Eliorbek Ahmadjanov, a Kyrgyz agriculturalist and veterinarian, believes that shifting from livestock quantity to livestock quality will reduce the negative impact of cattle on the country’s mountain forests.

It is why he’s taken up providing artificial insemination services to a number of livestock farmers, who, with superior quality cattle, can enhance the quality of milk and meat and earn a higher income from fewer livestock. With less cattle, the pressure on pasture lands and mountain ecosystems is reduced.

Eliorbek Ahmadjanov believes that shifting from livestock quantity to quality will reduce the negative impact of cattle on the country’s mountain forests. | Photo: AKF
Ahmadjanov’s practice is an example of how an evidence-based scientific approach can be integrated with indigenous knowledge systems to improve upon agricultural practices. | Photo: AKF

“I’m aware that livestock is really bad for soil quality, and that it leads to soil erosion and exhaustion… that’s why applying artificial insemination and raising awareness is important – so that people understand that instead of keeping ten cows, keep three or four. Same income, but less damage. So, from quantity to quality.”

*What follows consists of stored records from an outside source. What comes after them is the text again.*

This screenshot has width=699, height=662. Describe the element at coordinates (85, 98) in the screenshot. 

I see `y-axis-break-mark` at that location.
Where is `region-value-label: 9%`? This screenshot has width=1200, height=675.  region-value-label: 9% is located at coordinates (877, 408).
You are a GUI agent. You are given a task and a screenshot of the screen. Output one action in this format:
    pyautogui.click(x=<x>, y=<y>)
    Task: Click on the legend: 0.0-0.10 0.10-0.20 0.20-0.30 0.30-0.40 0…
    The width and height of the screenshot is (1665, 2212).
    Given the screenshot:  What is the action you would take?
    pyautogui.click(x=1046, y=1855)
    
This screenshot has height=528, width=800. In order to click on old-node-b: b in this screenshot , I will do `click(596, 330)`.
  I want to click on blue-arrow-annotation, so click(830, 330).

Ahmadjanov’s practice is an example of how agriculturalists and AKF’s climate experts, working iteratively, have integrated an evidence-based scientific approach with indigenous knowledge systems to improve upon and contextualise farming. It’s an approach that Oza describes as “marrying traditional knowledge with scientific rigour”.

To advance sustainable agricultural practices, however, Oza argues that “We need a marriage of these two systems.”

“So you have an indigenous knowledge system that is deeply holistic, combined with a reductive yet evidence-based and experimental approach,” says Oza. Reflecting on the legacy of siloed thinking, he adds, “But we made it binary: either this or that.”

To advance sustainable agricultural practices, however, Oza argues that, “we need a marriage of these two systems.”

By taking into consideration both the needs of local farmers and the impact of climate change on mountain forests, through a holistic approach to agriculture, farmers are emerging as key players in enabling forest restoration and the drive to protect and maintain mountain ecosystems – while producing yields and keeping people fed.

“Understanding the whole, and reminding us of intersectionality,” warns Oza, “is key as we move ahead. Otherwise, we’ll make the same mistakes.”